Luxembourg Securitization Reform: Key Proposed Changes to the Securitisation Law
Objective Bill No. 8761: Strengthen Luxembourg's position as a leading securitization jurisdiction by increasing flexibility, legal certainty and structuring opportunities for market participants.
1. Broader Financing Possibilities
The Bill further expands the financing tools available to securitisation vehicles (SVs).
Key change: Financing may be raised through any form of financing or financial commitment (financement ou tout autre engagement financier) (including Islamic finance), rather than relying solely on traditional debt instruments or financial instruments.
Impact: Greater flexibility in structuring funding arrangements.
Facilitates more sophisticated private capital and structured finance transactions.
2. Expansion of Active Management
One of the most important proposed reforms is the extension of active asset management.
Current position: Active management is generally limited to debt portfolios and subject to restrictions.
Proposed change: Active management would be permitted for all asset classes, provided the securities are not offered to the public.
Practical consequence: Opens the door to securitisation structures being used more extensively for:
Private equity strategies;
Infrastructure investments;
Alternative assets; and
Other actively managed investment strategies.
3. Cross-Compartment Investments
The Bill introduces the possibility for compartments of the same securitisation vehicle to invest in one another.
New rule: A compartment may invest directly or indirectly in another compartment of the same securitisation undertaking.
Limitation: Circular investments remain prohibited.
Impact: Increased structuring flexibility similar to that already available in Luxembourg investment fund regimes such as RAIFs and SIFs.
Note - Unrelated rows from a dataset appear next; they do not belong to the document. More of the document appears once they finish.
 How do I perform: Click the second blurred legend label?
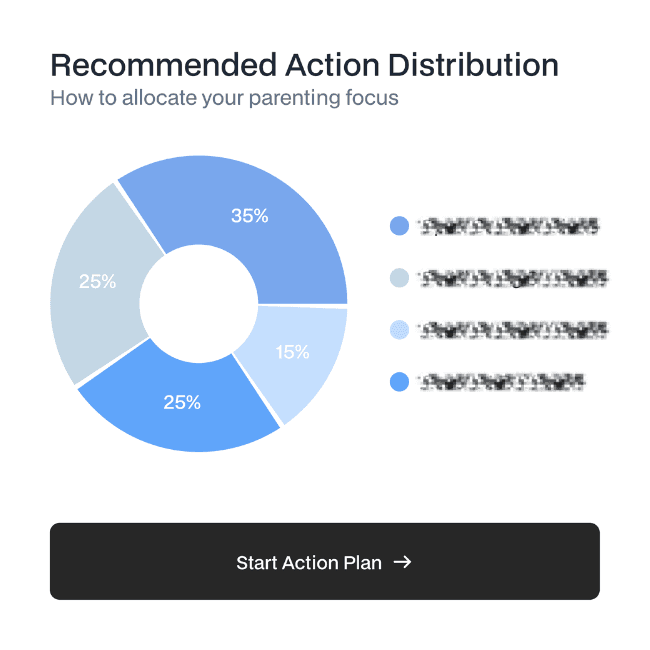514,278
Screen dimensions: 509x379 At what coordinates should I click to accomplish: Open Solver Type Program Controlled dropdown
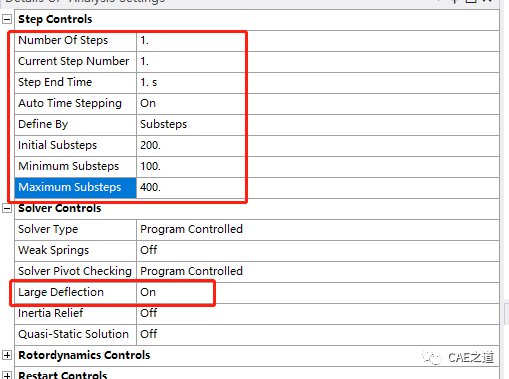point(318,230)
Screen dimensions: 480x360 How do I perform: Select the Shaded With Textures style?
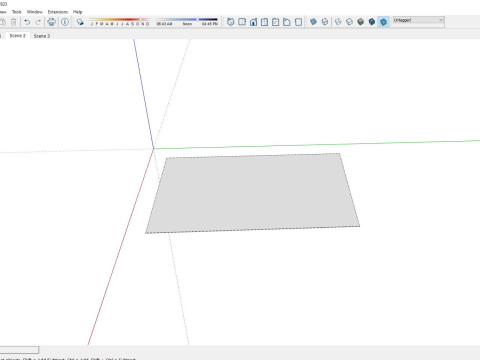(372, 22)
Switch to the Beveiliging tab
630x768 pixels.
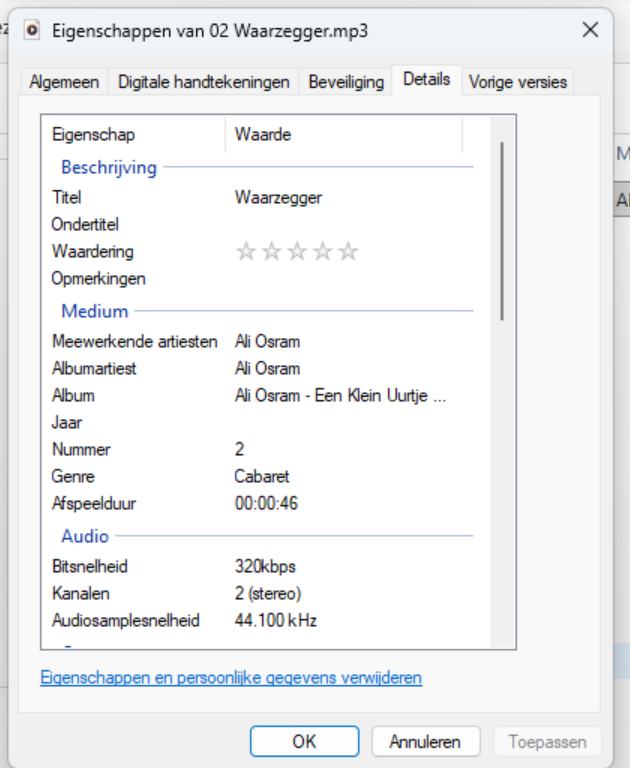pos(346,82)
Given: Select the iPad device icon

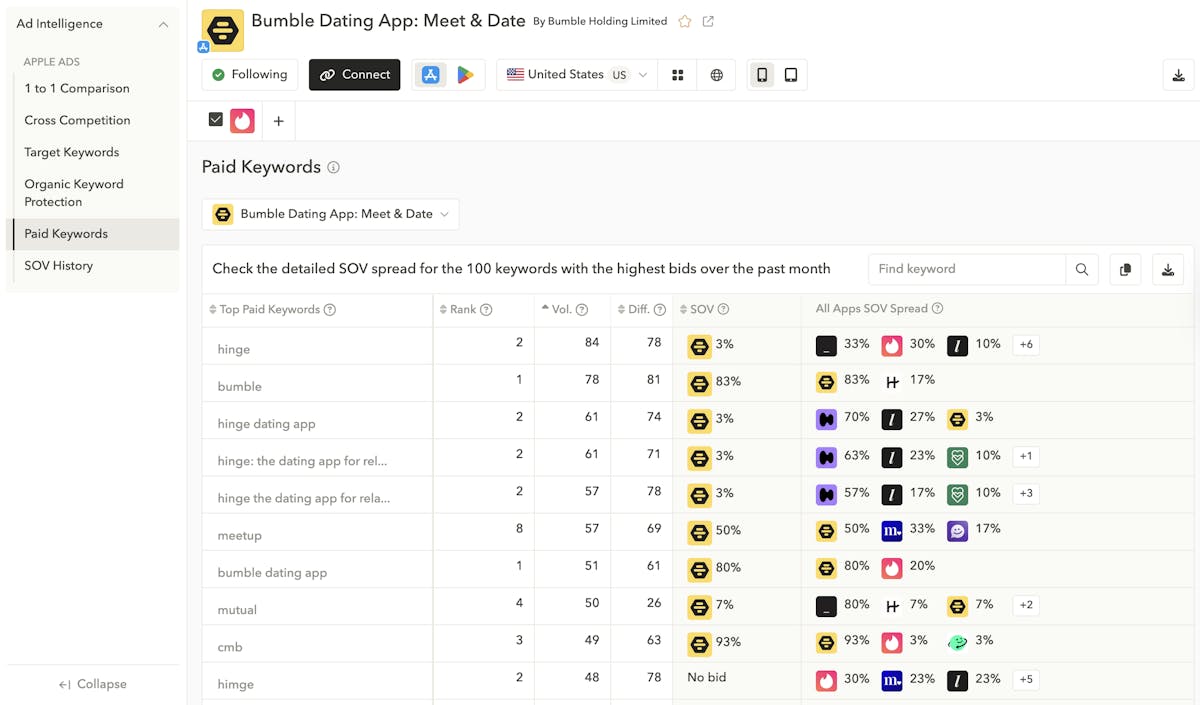Looking at the screenshot, I should (791, 75).
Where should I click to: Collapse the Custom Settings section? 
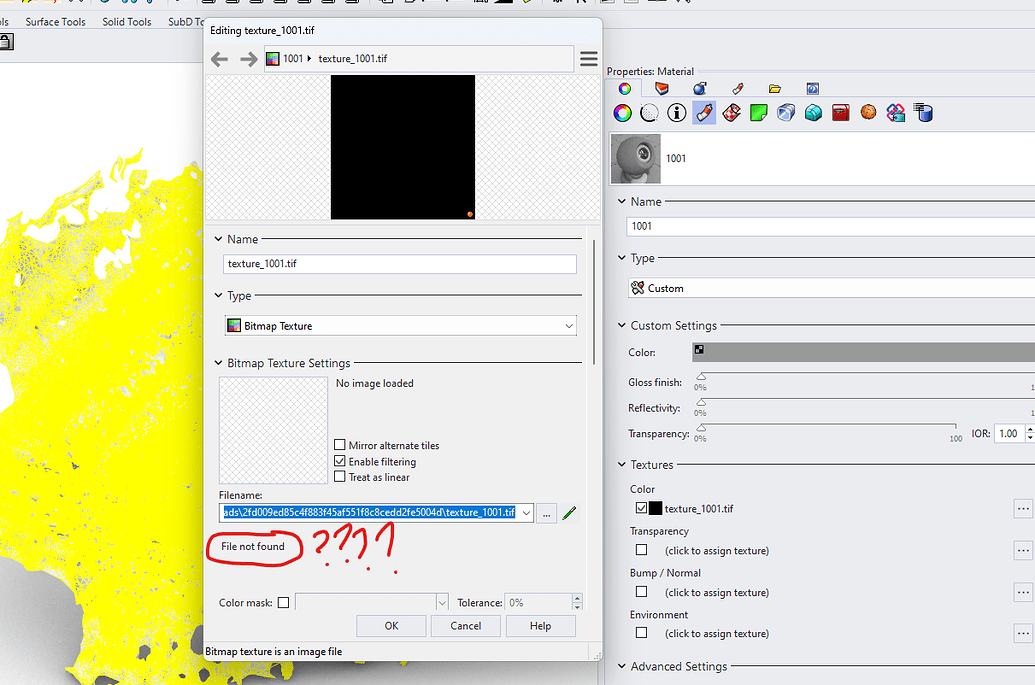pyautogui.click(x=622, y=324)
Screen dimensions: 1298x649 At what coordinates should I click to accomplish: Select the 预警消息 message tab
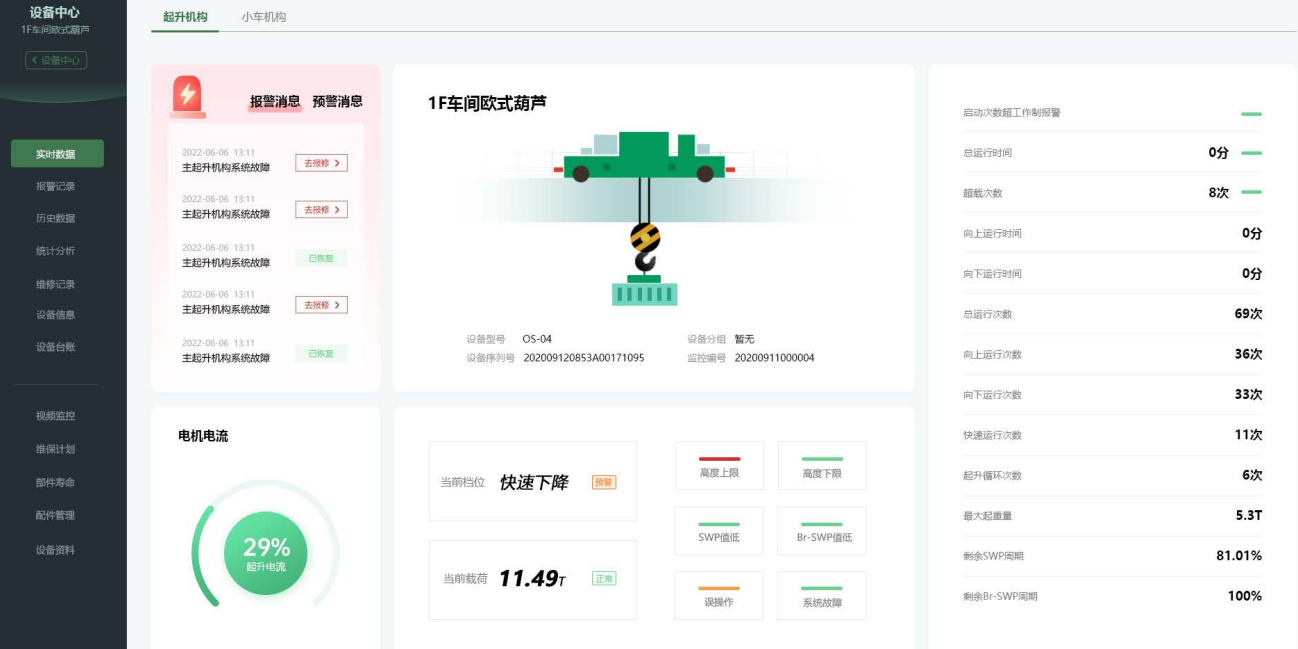tap(338, 101)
The investing compartment will enjoy all the rights of a creditor, including the right to exercise voting rights and to receive all income and financial proceeds attached to that investment.
4. Clarifications on Guarantees and Security
The Bill expressly confirms that securitisation undertakings may grant guarantees and security interests:
For their own obligations;
For obligations of third parties connected to the securitisation transaction; and
In connection with investments made by the securitisation undertaking.
Impact: Greater legal certainty for lenders, investors and transaction counterparties.
5. Insolvency Protection
The Bill confirms that assets of a securitisation fund remain segregated from the insolvency estate of its management company.
Impact: Enhanced investor protection and legal certainty in insolvency scenarios.
6. Clarification of Subordination Rules
The Bill clarifies the treatment of debt instruments whose remuneration is linked to an index plus a fixed margin (e.g., EURIBOR + 2%).
Impact: Greater certainty regarding ranking and subordination within securitisation structures.
Key Takeaway
Bill No. 8761 represents a further modernisation of Luxembourg's securitisation framework and is particularly relevant for private capital sponsors and alternative asset managers. If adopted, the reforms will significantly increase structuring flexibility, expand the scope for actively managed securitisation strategies and reinforce Luxembourg's attractiveness for private equity, private credit and other alternative investment transactions.